Roughly 40% of St. Louis high-rises don’t have a 13th floor

Triskaidekaphobia is built into a number of St. Louis high-rises:

An informal survey by St. Louis Public Radio of 68 skyscrapers in the St. Louis area finds about 41 percent skip over 13 in counting their floors. Not surprisingly, most of them are hotels or residential properties where people pay to stay…

Oftentimes, architects have solved the problem by putting mechanical components for elevators, and heating and cooling systems on the floor, rather than offices or living spaces, she said…

By far the simplest solution is just renaming it the 14th floor, she said…

As irrational as it is to purposefully mislabel floor numbers, there may be some value in the superstition as well. According to Kathryn Kuhn, an associate professor of sociology at St. Louis University, commonly shared superstitions can lend to individuals a sense control and significance…

Ye explained that in Chinese, the characters for 4 and 14 share a similar pronunciation with the word for death or dying. Thus many high-rises in China leave out the 4th and 14th floors. In some regions, 13 is actually considered a lucky number, he said.

This is a fairly common architectural feature. It highlights the importance of meanings and values for humans, even as they push past natural limits of getting off the ground by building high into the sky. Buildings don’t just have meaning because they are there; they have meanings because humans give them meaning. And, of course, this can differ widely across societies and culture even if they have buildings that look and function similarly.

I’m not sure I like the idea that this is an issue of rational vs. irrational thinking. Such a dichotomy often depends on somebody getting to label one side rational or irrational. What is necessarily irrational about fears and emotions, things that all human beings have? I suppose it is irrational only if most fears can be argued away using scientific explanations.

Exploring the messages embedded in “The Battle Hymn of the Republic”

Political scientist Dominic Tierney explores the cultural and religious meanings and values behind the familiar American song “The Battle Hymn of the Republic.” Some of his thoughts on the song:

But most of all, the “Battle Hymn” is a warrior’s cry and a call to arms. Its vivid portrait of sacred violence captures how Americans fight wars, from the minié balls of the Civil War to the shock and awe of Iraq.

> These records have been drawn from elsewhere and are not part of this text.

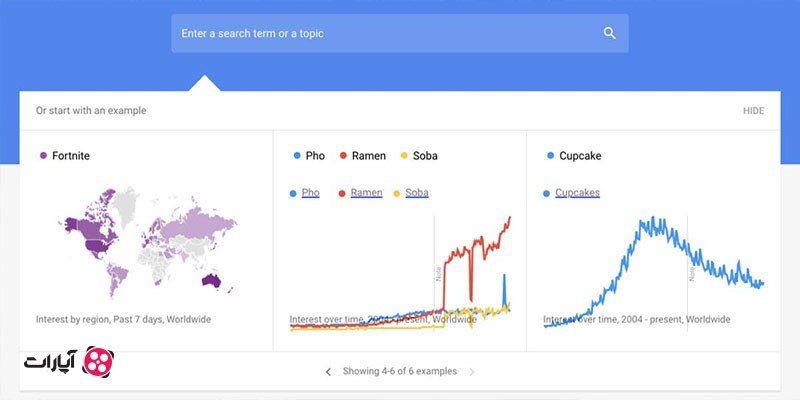Open the underlined Cupcakes link
800x400 pixels.
pos(577,192)
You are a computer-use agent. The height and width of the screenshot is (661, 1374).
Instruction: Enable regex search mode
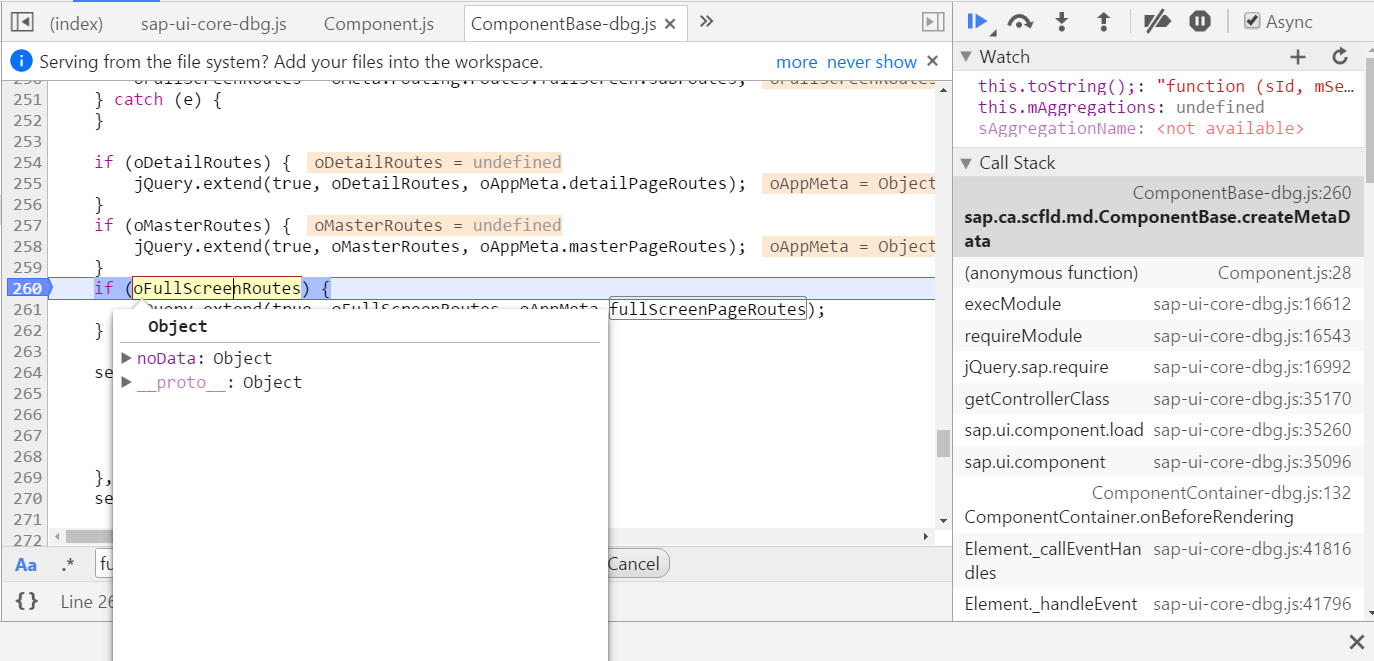click(67, 563)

Based on ideas from my new book, How We Fight: Crusades, Quagmires, and the American Way of War, we can see how the nation’s experience is intimately connected to this crusader’s cry…

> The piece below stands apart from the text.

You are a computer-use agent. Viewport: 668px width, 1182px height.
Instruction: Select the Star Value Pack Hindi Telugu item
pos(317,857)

The totemic poem has guided the United States through many military trials. The “Battle Hymn” epitomizes the strengths of this nation: its optimism, and its moral courage. It’s a song of agency, of action, a call to sacrifice together for the cause. The soldiers who march to the “Battle Hymn” have helped to liberate millions.

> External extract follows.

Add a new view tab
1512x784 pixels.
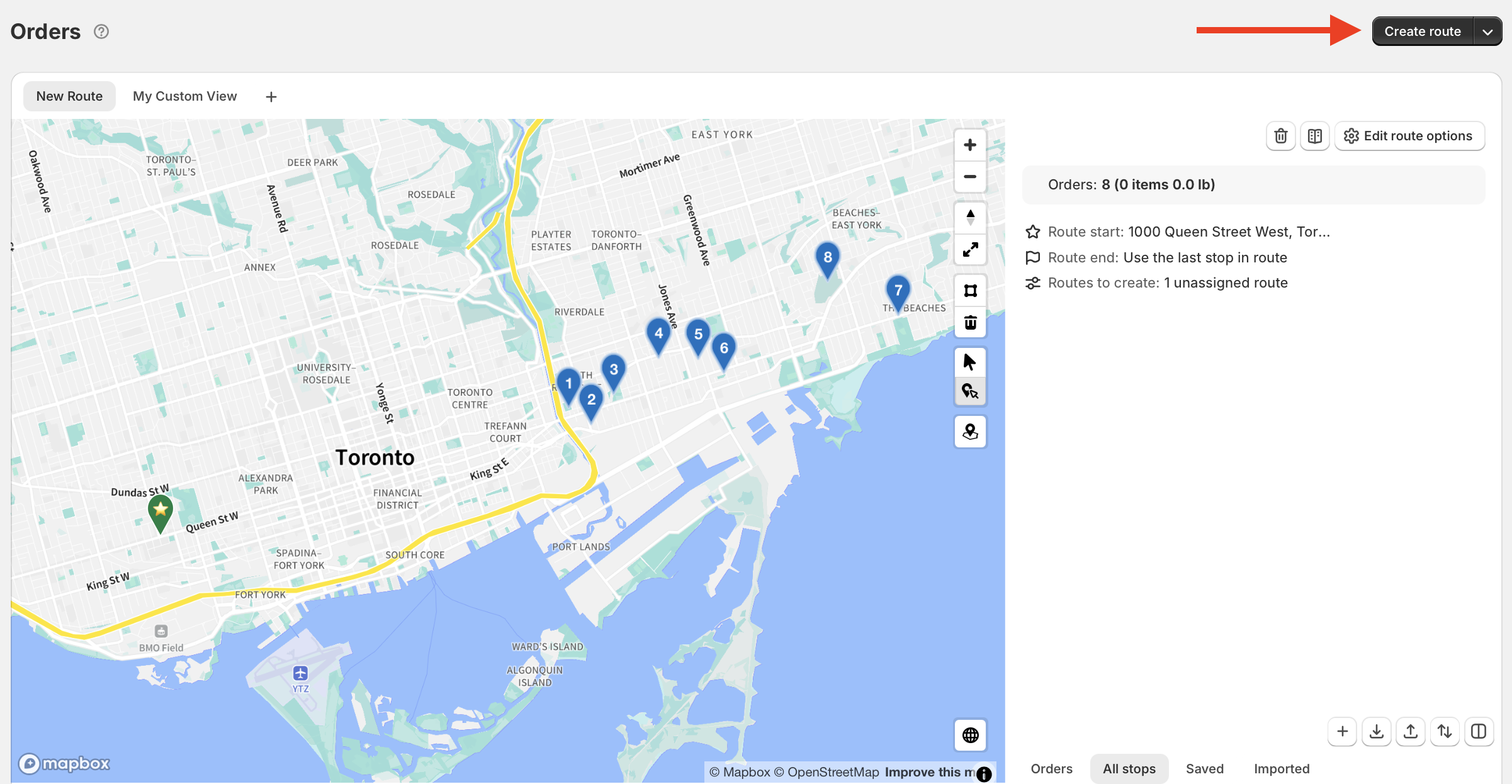click(271, 97)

But there is a dark side to the “Battle Hymn” and the American way of war. The righteous zeal of America’s war effort can excuse almost any sins—like killing hundreds of thousands of enemy civilians. When Americans loose the fateful lightning, they have no moral guilt, for they are the tools of God.

This is a fascinating topic, particularly considering that the song came out of the Northern side of the Civil War but seems to have later been adopted by a majority of Americans. A song like this does reflect the American narrative, the story that we tell about ourselves over the years and also helps interpret our current situation.

And yet, I feel like I have rarely heard this song in recent years – the more common American hymn is “America, the Beautiful” which seems to adopt a very different tone, particularly in its first verse which opens with images of nature though its later verses pick up on some of the same themes. What explains a shift away from “The Battle Hymn,” if this has indeed happened? What happens or changes when “The Battle Hymn” is used in settings that have less to do with war – would other songs be preferred then or are there causes today that could or would utilize this song and its messages?